After being told that chicken wings (the ones with the skins still on) were a natural de-wormer. I've decided to try them with our boys. 
I know that ferrets love bones aswell so that's also a plus.

What i want to know, is can i just through them in with the ferrets or should i cook them a bit first?
Would i need to soften the bones at all?


----------



## Akai-Chan (Feb 21, 2009)

NEVER feed cooked bones, they are really harmful to ferrets, they can shatter and get lodged in the throat I believe (just like with dogs). Give them raw, the ferrets teeth should be strong enough to chomp through them. Feeding raw bones keeps their teeth healthy and they seem to love them.

Peace
Akai-Chan


----------



## cassie01 (Jul 11, 2008)

yes mine loves them raw


----------



## Marcia (Mar 10, 2009)

Akai-Chan said:


> NEVER feed cooked bones, they are really harmful to ferrets, they can shatter and get lodged in the throat I believe (just like with dogs). Give them raw, the ferrets teeth should be strong enough to chomp through them.

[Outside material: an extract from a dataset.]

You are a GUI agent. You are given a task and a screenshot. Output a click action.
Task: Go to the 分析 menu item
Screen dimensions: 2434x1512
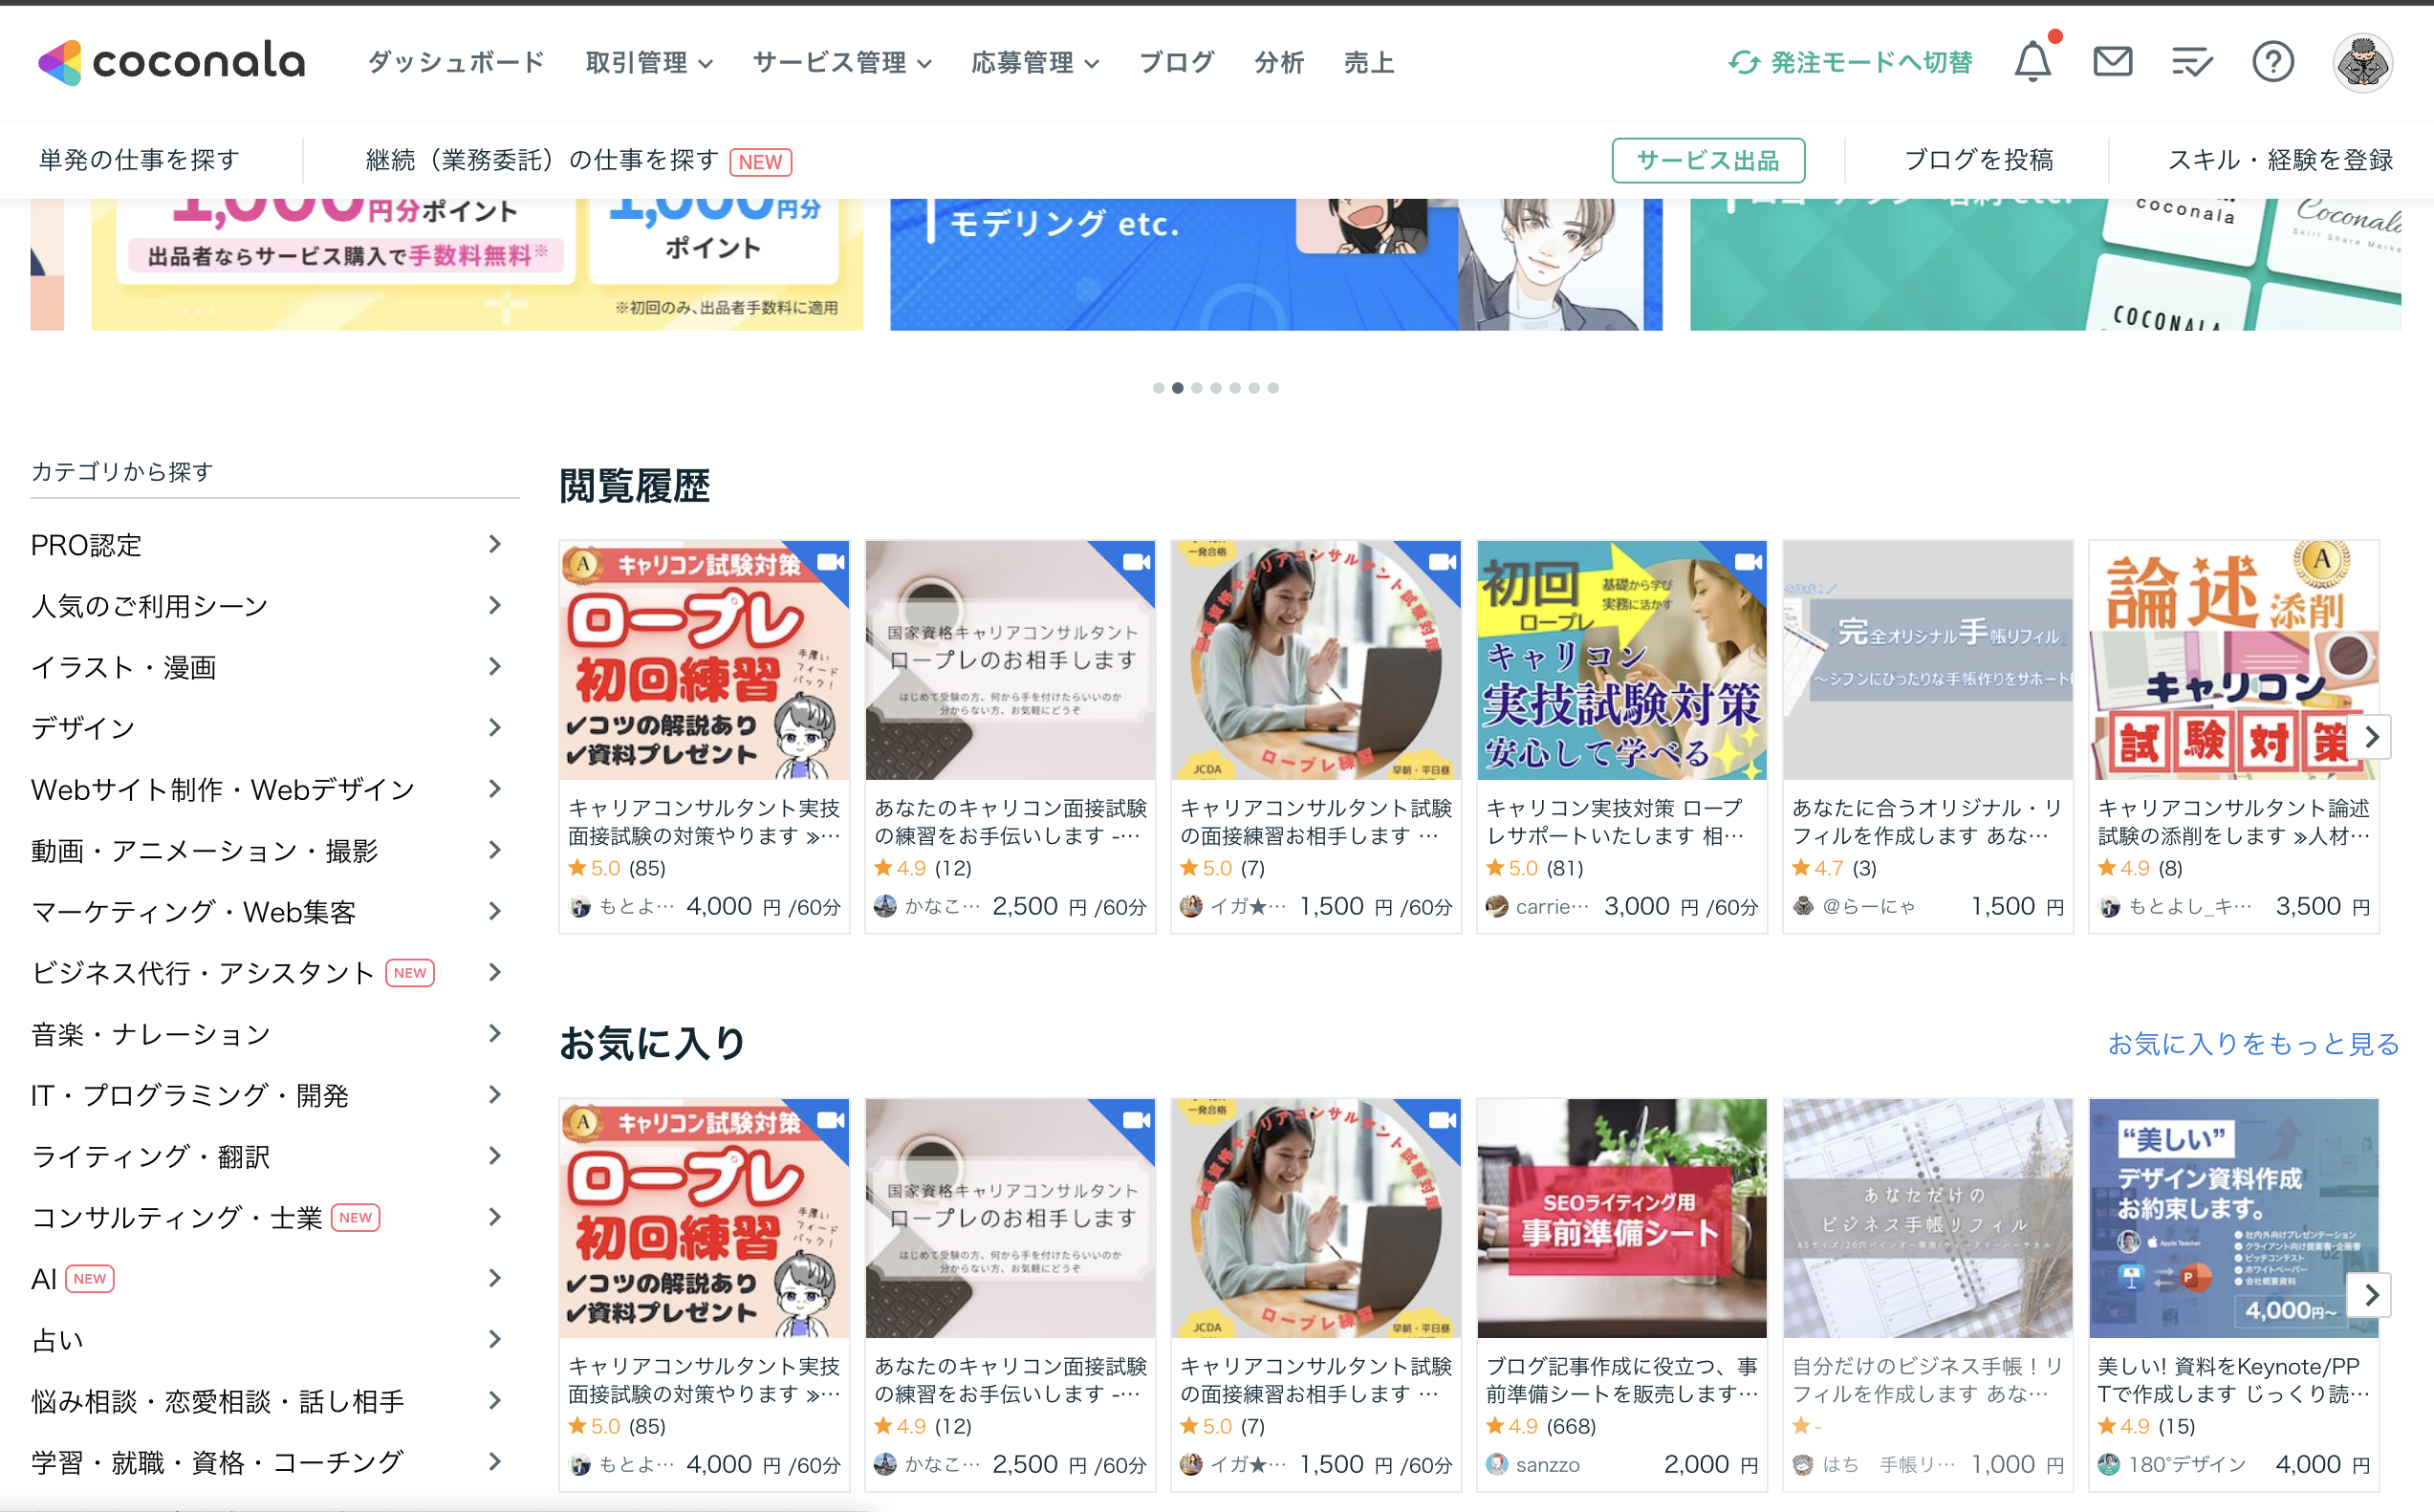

Feeding raw bones keeps their teeth healthy and they seem to love them.
> 
> Peace
> Akai-Chan


Thanks 

I always feed raw but i have never tried chicken wings so i thought i'd ask to be on the safe side


----------



## Akai-Chan (Feb 21, 2009)

Any bones need to be fed raw  any cooked bones can and will probably hurt them.

Peace
Akai-Chan


----------



## Guest (Jul 27, 2009)

Akai-Chan said:


> Any bones need to be fed raw  any cooked bones can and will probably hurt them.
> 
> Peace
> Akai-Chan


ya cant beat a bit a raw meat:smilewinkgrin:


----------



## Akai-Chan (Feb 21, 2009)

Oh Bordie, behave :blushing:

Peace
Akai-Chan


----------



## Pampered pets (Jun 20, 2009)

you may find you need to cut them up into smaller pieces, many ferrets tend to stash whole wings but will eat them if they are cut up, except the kits who demolish everything in sight lol

oh and ferrets dont tend to suffer from worms, but wings are just about the best thing to keep teeth clean.


----------



## Marcia (Mar 10, 2009)

Pampered pets said:


> you may find you need to cut them up into smaller pieces, many ferrets tend to stash whole wings but will eat them if they are cut up, except the kits who demolish everything in sight lol
> 
> oh and ferrets dont tend to suffer from worms, but wings are just about the best thing to keep teeth clean.


At the show, i got told by one of the judges that they needed to be wormed every 6 months


----------